WHAT THE TASK ASKS
Summarize the passage below about an evening trip to Sky Nablus in two sentences.

Sky Nablus

Friday evening and there are nine of us crammed shoulder-to-shoulder in the TFP car, a lurching green affair which seems held together more by magic than physics. Ellen and I perch on spare tires in the rear while Mohammad and Saddam narrate the drive in song, drumming with abandon from the backseat. Mohammad seems to know everybody in Nablus; he pauses now and then to shout out the window or wave at passersby.

We're headed for Sky Nablus, a half-park half-cafe stretch of light on the side of Mount Ebal, visible from anywhere in the city. The reverse is also true; standing at the railing by one of the shisha stands, with minty smoke on the air, Nablus unfolds in front of you. It's not a big city- 130,000 people live here- but it seems larger from above, all silence and light. To the west, someone told me the first time I visited, you can see Tel Aviv.

Sky Nablus is busy tonight. The benches are crowded with women in white scarves and men stroll down the drive, carrying trays of tea and coal. We double-park and disentangle ourselves to climb out and meet the rest of our group. We're maybe fifteen in total- half of us ajaneb, half Palestinians.

INFORMATION SUPPLIED
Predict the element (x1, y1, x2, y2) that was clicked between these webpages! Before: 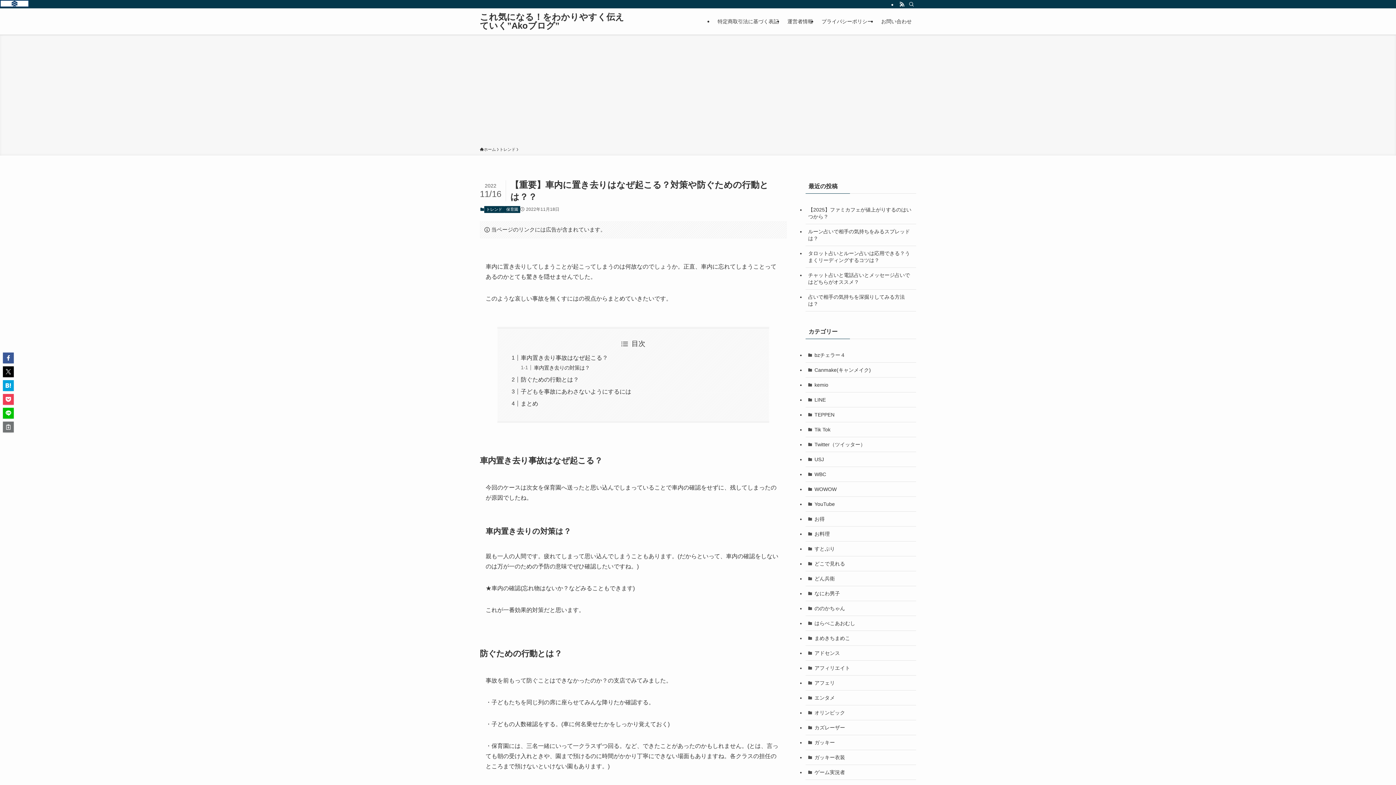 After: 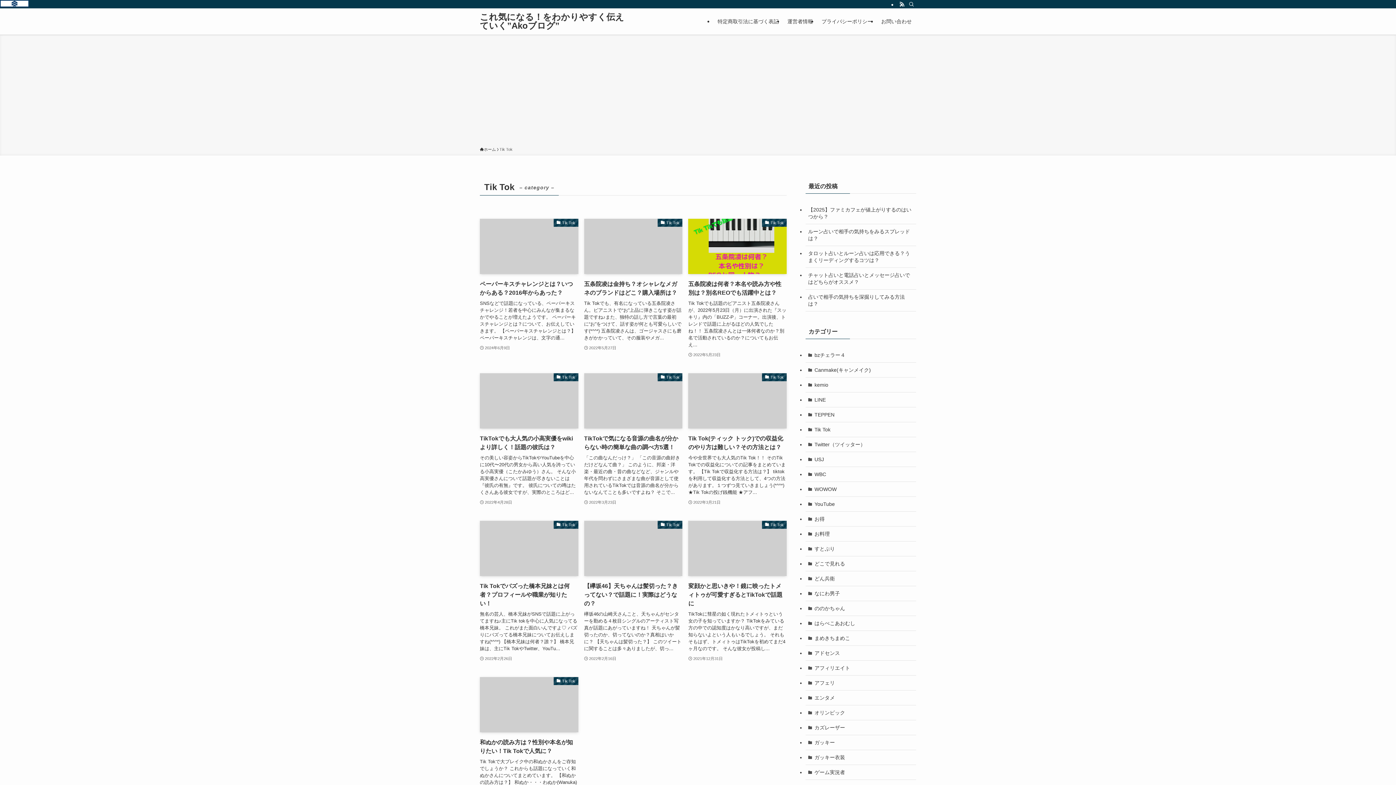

TASK SOLUTION
On a Friday evening, nine people crowd into a lurching green car and drive to Sky Nablus, a half-park, half-cafe spot on the side of Mount Ebal that is visible from anywhere in Nablus and looks out over the whole city. It is busy that night, and after double-parking, the riders climb out to meet the rest of their group, about fifteen people in all, half ajaneb and half Palestinians.